Input material:

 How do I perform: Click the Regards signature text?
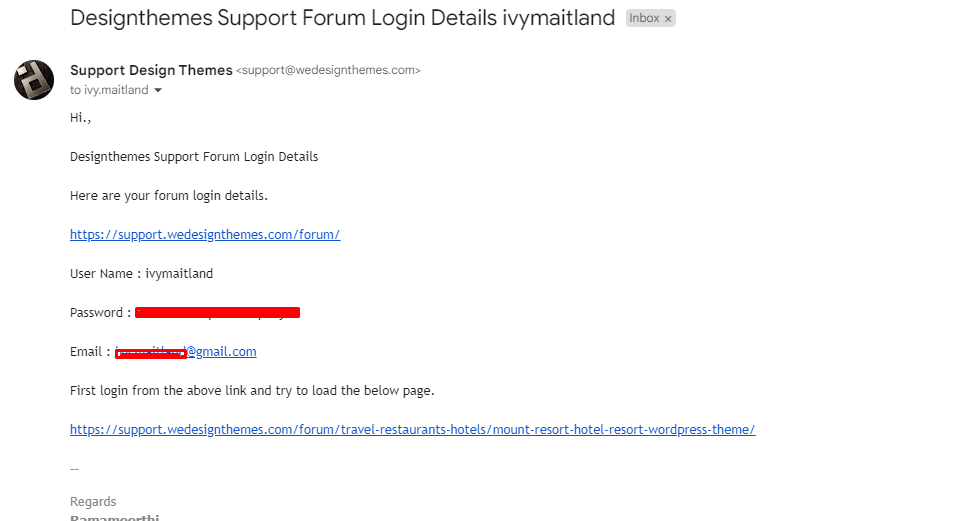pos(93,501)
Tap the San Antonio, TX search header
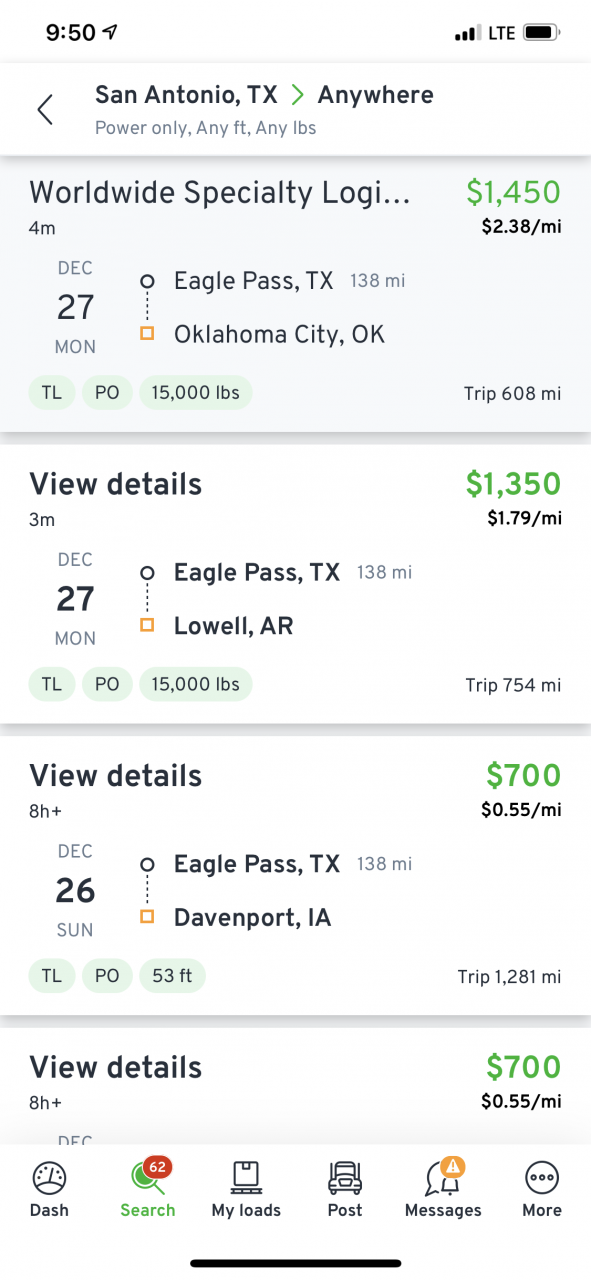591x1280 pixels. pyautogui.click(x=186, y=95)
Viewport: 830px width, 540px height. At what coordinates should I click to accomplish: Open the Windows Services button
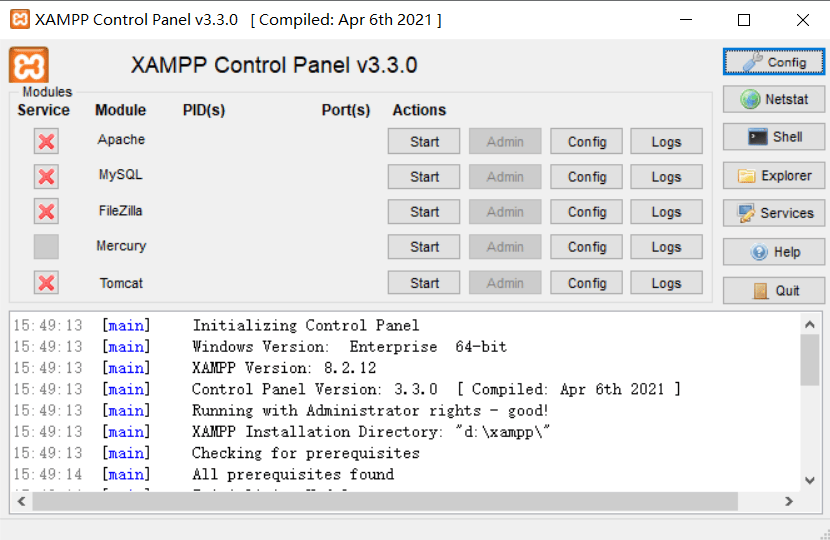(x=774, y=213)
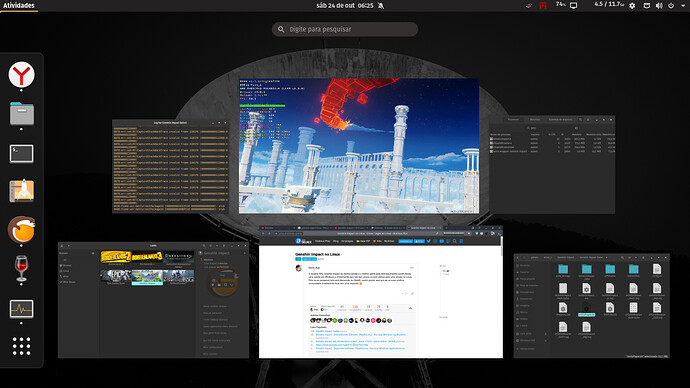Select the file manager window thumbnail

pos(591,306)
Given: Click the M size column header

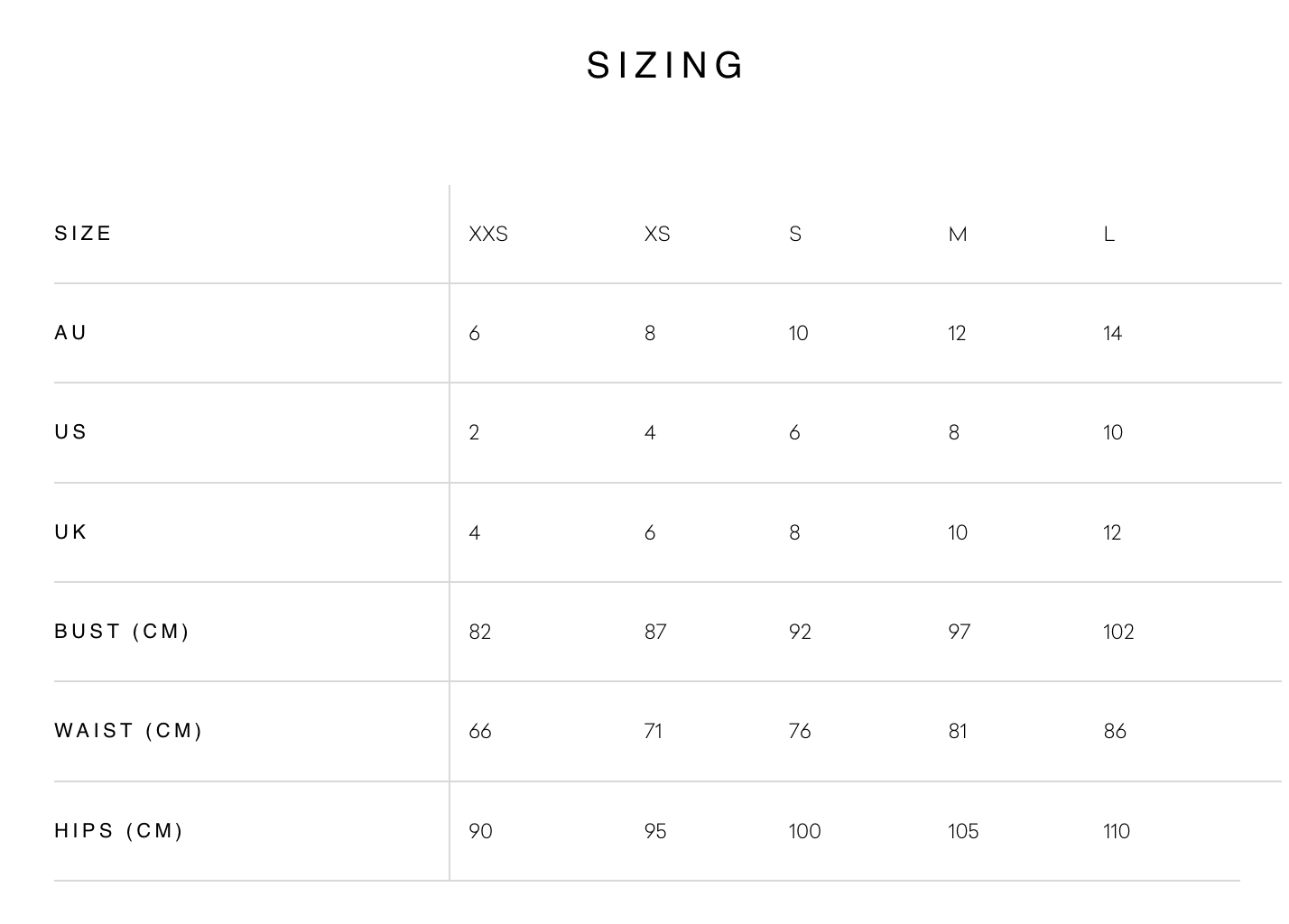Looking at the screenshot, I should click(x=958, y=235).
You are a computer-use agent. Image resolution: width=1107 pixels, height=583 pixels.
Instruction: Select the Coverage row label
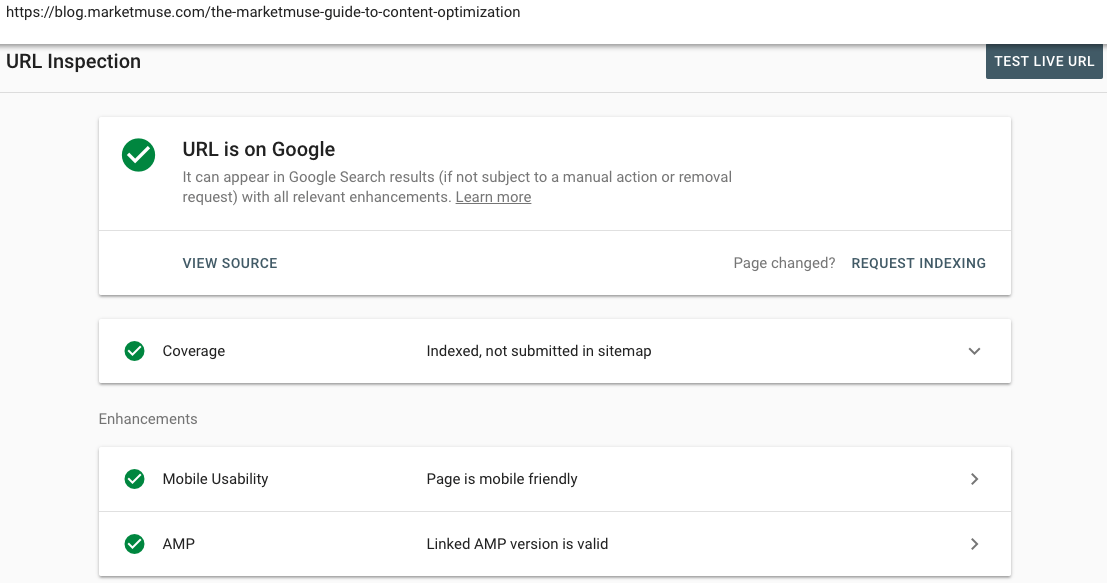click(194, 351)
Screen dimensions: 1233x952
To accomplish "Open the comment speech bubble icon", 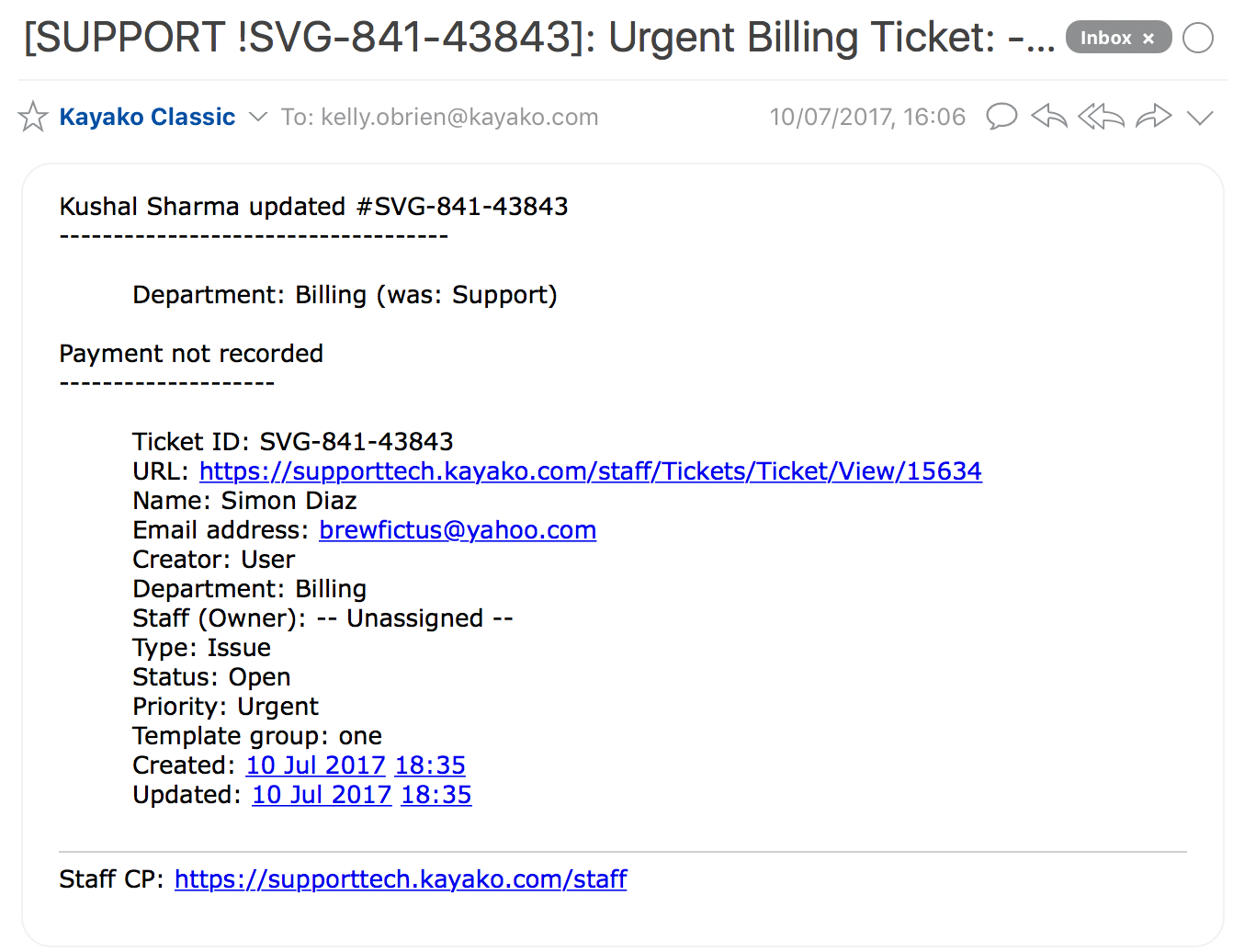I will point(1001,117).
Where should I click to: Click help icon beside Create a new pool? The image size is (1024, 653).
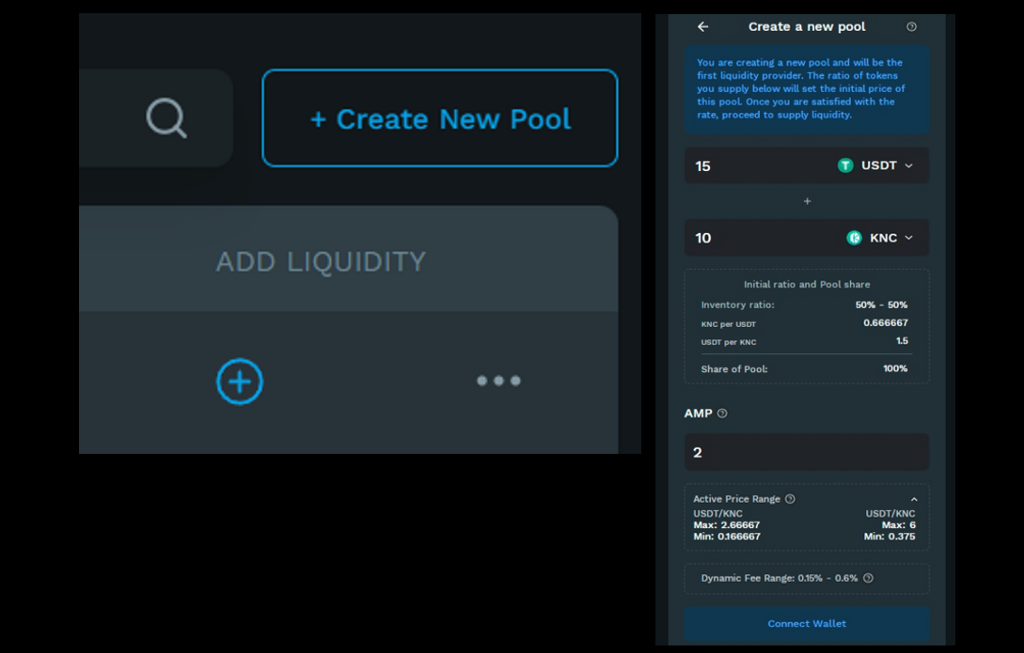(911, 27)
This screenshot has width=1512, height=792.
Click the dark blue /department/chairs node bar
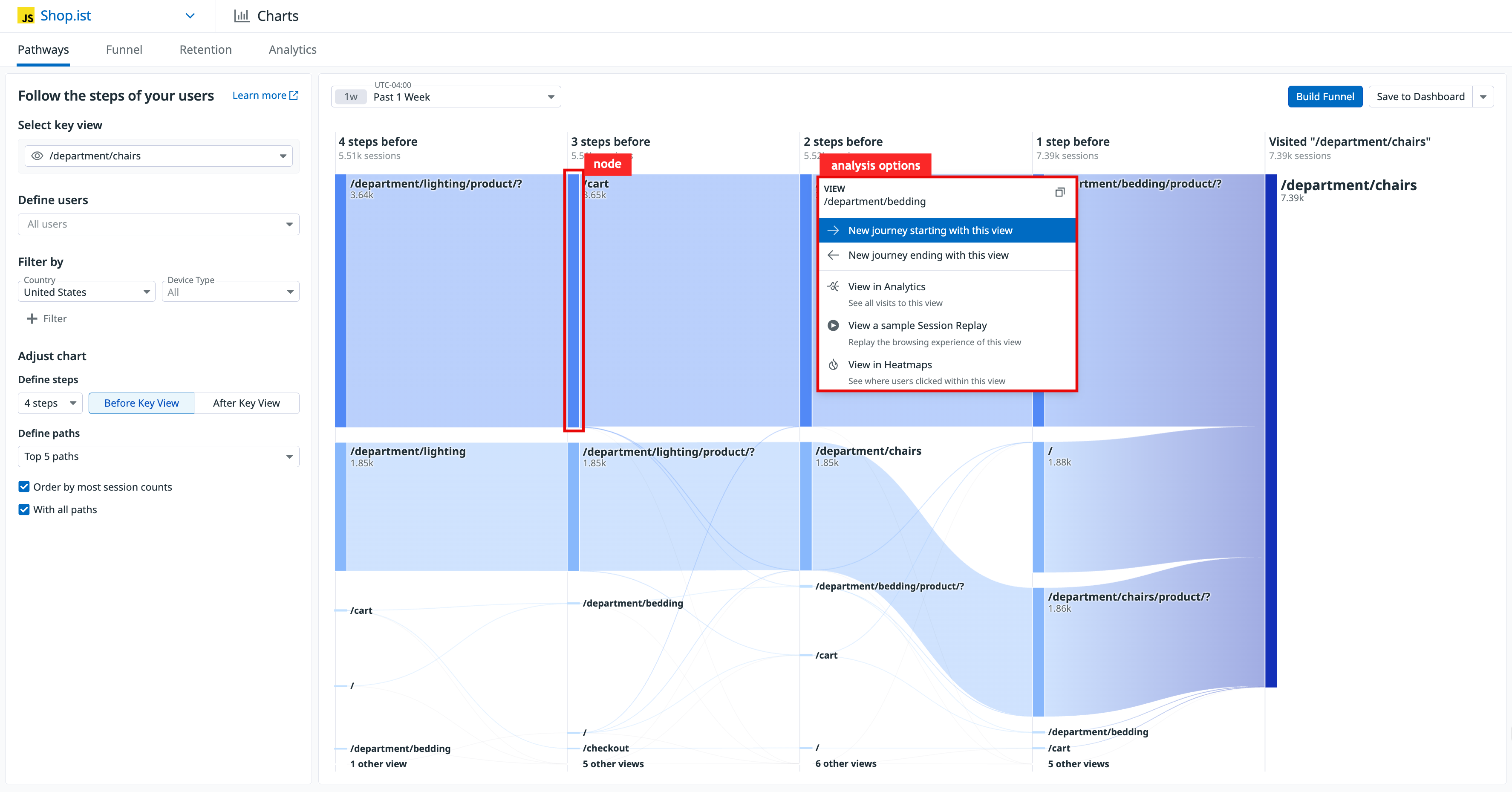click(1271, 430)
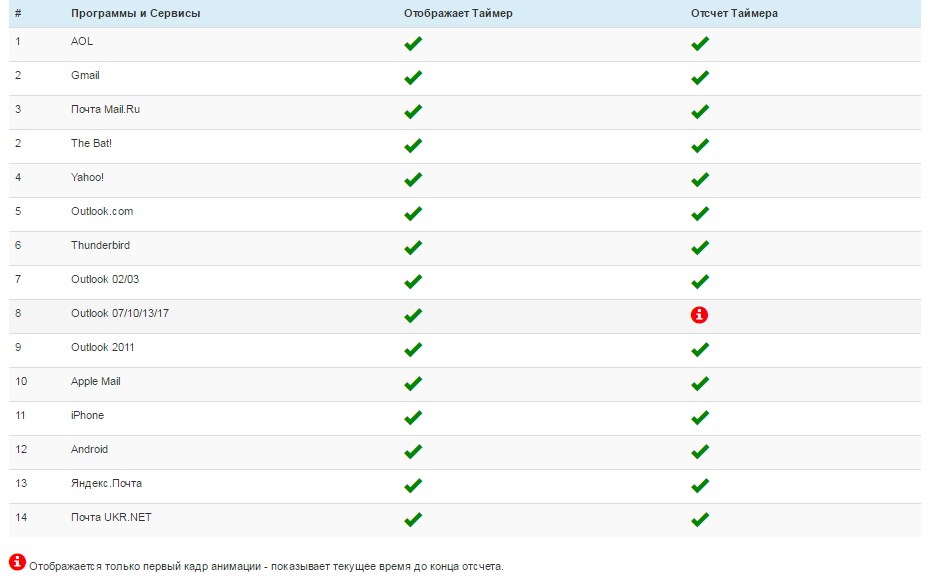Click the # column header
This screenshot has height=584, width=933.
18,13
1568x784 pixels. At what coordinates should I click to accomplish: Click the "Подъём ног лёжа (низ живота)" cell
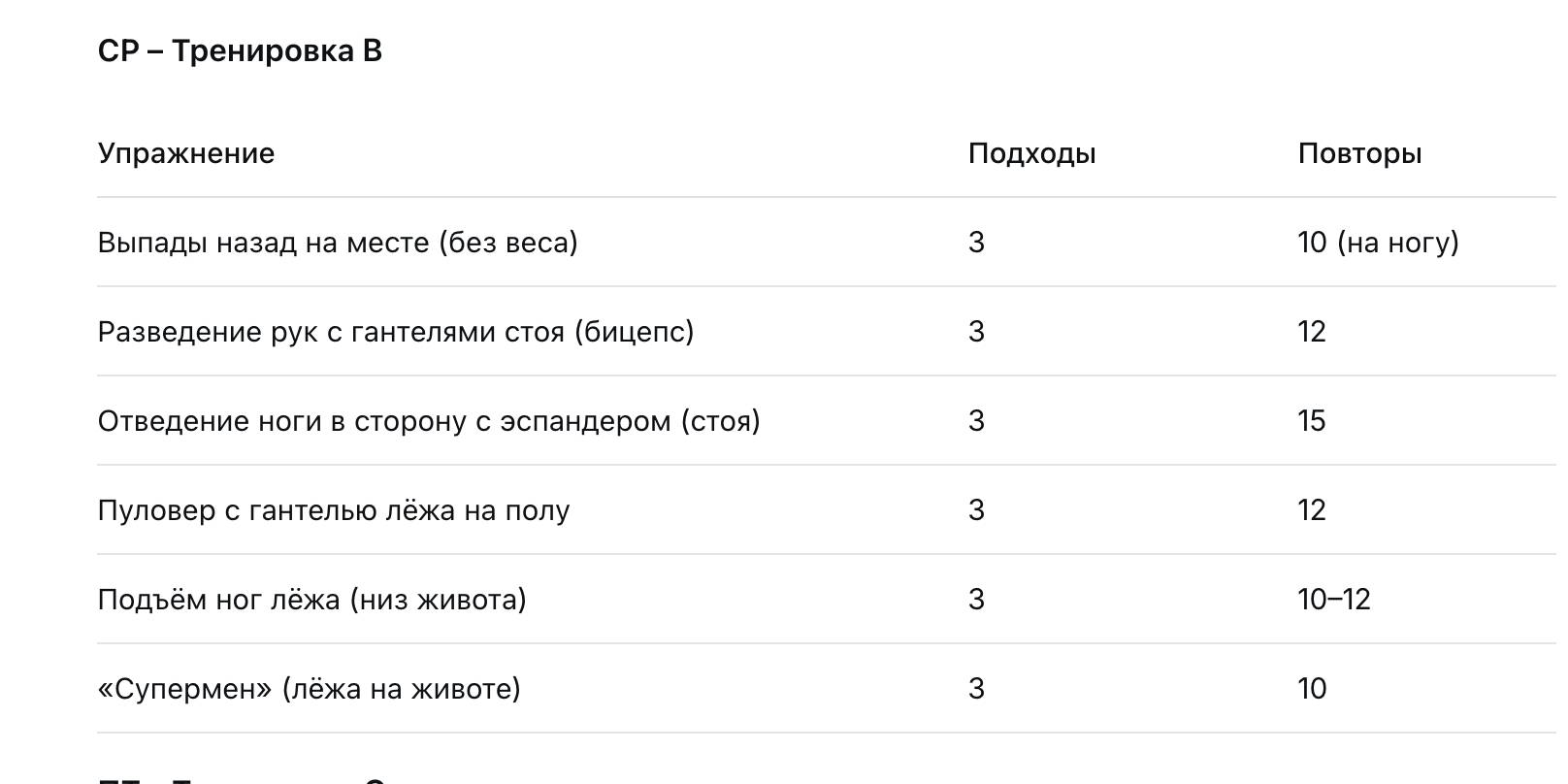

What is expected: Copy out the stretch of rows from the very start through the line containing "591x1280 pixels. pyautogui.click(x=186, y=95)", leaving the pictures out of your answer.

Answer to the task:
 How do I perform: Click the Regards signature text?
pos(93,501)
Tap the San Antonio, TX search header
591x1280 pixels. pyautogui.click(x=186, y=95)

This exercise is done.